In practice, I've found it's usually best to just buy memory from a major brand. In alphabetical order, Adata, Corsair, Crucial, GeIL, G.Skill, Kingston, Mushkin, Patriot, Samsung, and Team are all safe choices. Others might work fine as well, but I haven't used anything that wasn't from one of those companies.
Even with good memory, there are still a few additional steps to take. Most motherboards will boot your system in a default compatibility mode for the memory, which on DDR4 usually means DDR4-2133 with CL16 timings. If you purchase a higher performance kit of RAM, you'll want to go into your BIOS and configure the speed and timings to work properly.
For Intel platforms, nearly all modern motherboards support XMP (Extreme Memory Profile), which will set the speed, timings, and voltages automatically. While the XMP spec comes from Intel, many AMD motherboards support the feature, sometimes with a different name (A-XMP, EZ-XMP, DOCP, or various other options). If you can't find an automatic profile, however, you can input the settings manually under the advanced DRAM timings option. Usually, you only need to input the speed, CL, tRP, tRCD, and tRAS values, and set the voltage as appropriate.

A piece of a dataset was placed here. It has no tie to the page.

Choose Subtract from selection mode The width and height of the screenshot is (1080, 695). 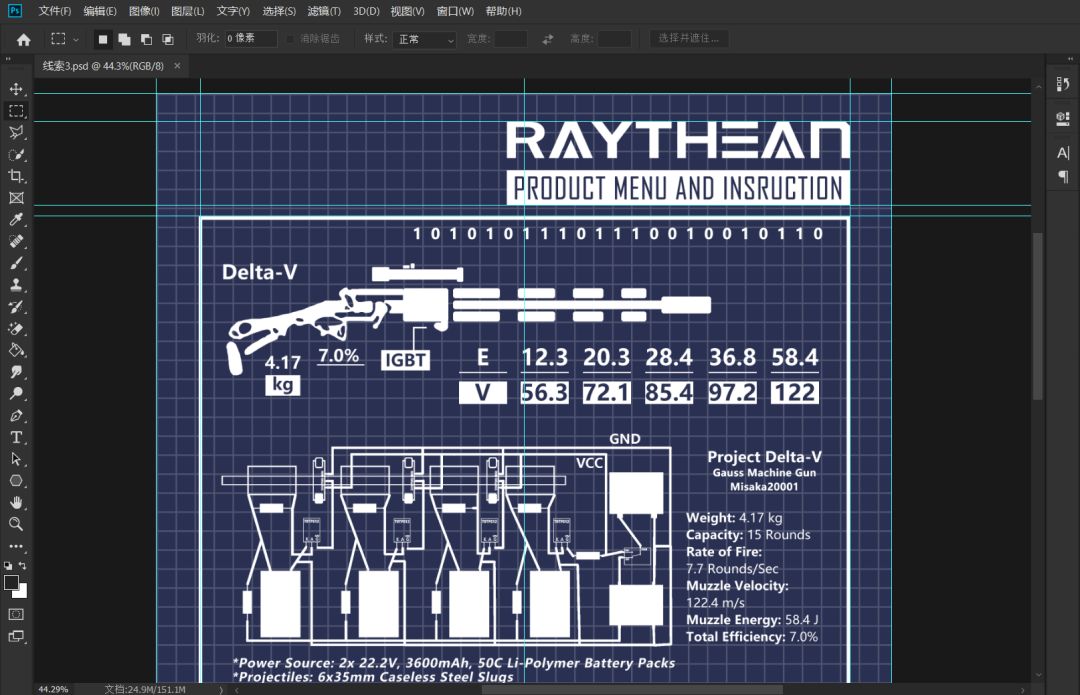[x=146, y=39]
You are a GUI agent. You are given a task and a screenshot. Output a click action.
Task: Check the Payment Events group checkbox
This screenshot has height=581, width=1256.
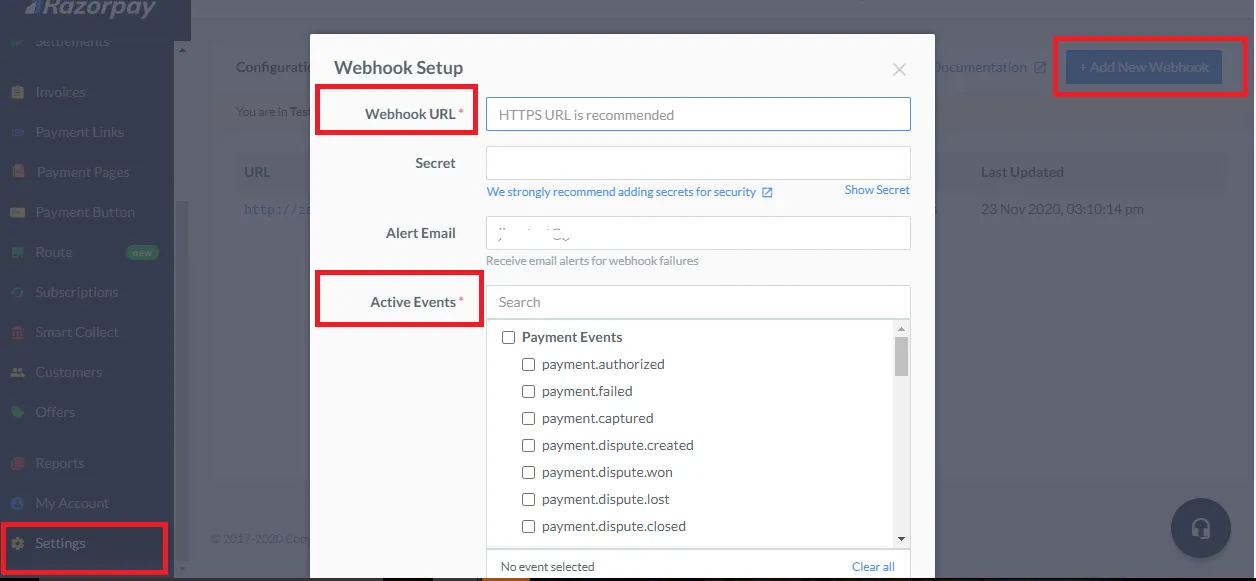[508, 338]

If the system fails to boot, however, you might need to or settle for slightly slower speed and/or higher timings.
The last thing I want to note is that which memory slots you use on your motherboard can make a difference, in both performance as well as compatibility. Consult your motherboard manual to find out which slots are best, but it's usually slots two and four (on a dual-channel system), and these will often be color coded so that you just put DIMMs into the two blue (or black, red, etc.) slots.